Illustrator Ilse Valfré's Designs Are Quirky and Fabulous
The 28-year-old artist discusses her career so far
Photographed by Amy Harrity.
The following feature appears in the October 2016 issue of NYLON.
The doe-eyed, star-freckled Bettie Page types that inhabit Ilse Valfré’s illustrations might go sunbathing in BDSM-style harnesses. They may melt their own pretty faces off with a blow-dryer or strip out of their skin so that their skeletons can take a bubble bath. Sometimes they’ll even sip from a carton of “100% Boys Tears.” People are so drawn to Valfré’s cast of playfully subversive female characters—which are, as she explains, cute, “but not too cutesy”—that she’s been able to translate her aesthetic into a popular cult clothing label and garner a loyal Instagram fan base of more than 600,000 followers who eagerly await her latest work.

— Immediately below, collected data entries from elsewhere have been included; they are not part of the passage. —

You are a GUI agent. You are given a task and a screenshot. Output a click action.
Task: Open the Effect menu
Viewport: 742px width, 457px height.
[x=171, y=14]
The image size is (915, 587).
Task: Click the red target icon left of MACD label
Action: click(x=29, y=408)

Born and raised in Mexico, the 28-year-old artist always had a knack for drawing, and turned to it when she needed a creative escape from her teaching job at a Montessori school. “My sister randomly said, ‘Why don’t you become an illustrator?’ and I was like, ‘What? Is that a thing?,’” she recalls. “I Googled it and thought, ‘Wow, you can make money for just drawing?’” Valfré quit her job, moved home with her parents, and started the journey to being her own boss—which wasn’t as glamorous as she imagined. “I was really broke,” she concedes.